Di-n-butyl phthalate (DBP) appears to be a ubiquitous environmental contaminant, as indicated by its presence in air, water, and soil worldwide (Giam et al., 1980; ATSDR, 2001; Peterson & Freeman, 1982) and the presence of its major metabolite, monobutyl phthalate (MBP), in random human urine samples (Blount et al., 2000). Studies indicate that exposure to a variety of endocrine-disrupting chemicals, such as DBP, may be partially responsible for reported global amphibian declines; if so, amphibians may serve as ecological harbingers for the future of human health. Therefore, this study was undertaken to investigate the effects of environmentally relevant concentrations of DBP on development in Xenopus laevis African clawed frogs.
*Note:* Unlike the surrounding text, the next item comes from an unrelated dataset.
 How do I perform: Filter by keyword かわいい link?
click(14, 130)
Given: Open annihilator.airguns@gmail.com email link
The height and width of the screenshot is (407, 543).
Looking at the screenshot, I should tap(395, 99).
Developmental effects of DBP on Xenopus embryos were determined using the 96-h frog embryo teratogenesis assay-Xenopus (FETAX). Embryos (n = 300/group) were exposed from gastrulation (stage 8-11) through primary organogenesis (stage 46) to 0.1, 0.5, 1, 5, 10, or 15 ppm DBP dissolved in 0.01% dimethyl sulfoxide (DMSO), vehicle alone (0.01% DMSO; solvent control), or FETAX culture medium only (control; n = 600). At 96 h, mortalities for control, solvent control, and 0.1, 0.5, 1, 5, 10, and 15 ppm DBP were 5, 4, 6, 5, 5, 9, 18, and 52%, respectively; the incidence of developmental malformations in the surviving tadpoles was 7, 9, 15, 37, 51, 53, 90, and 100%. The average length of embryos was significantly lower in all DBP treatment groups. Thus, DBP significantly affected development of Xenopus embryos at low, environmentally relevant concentrations.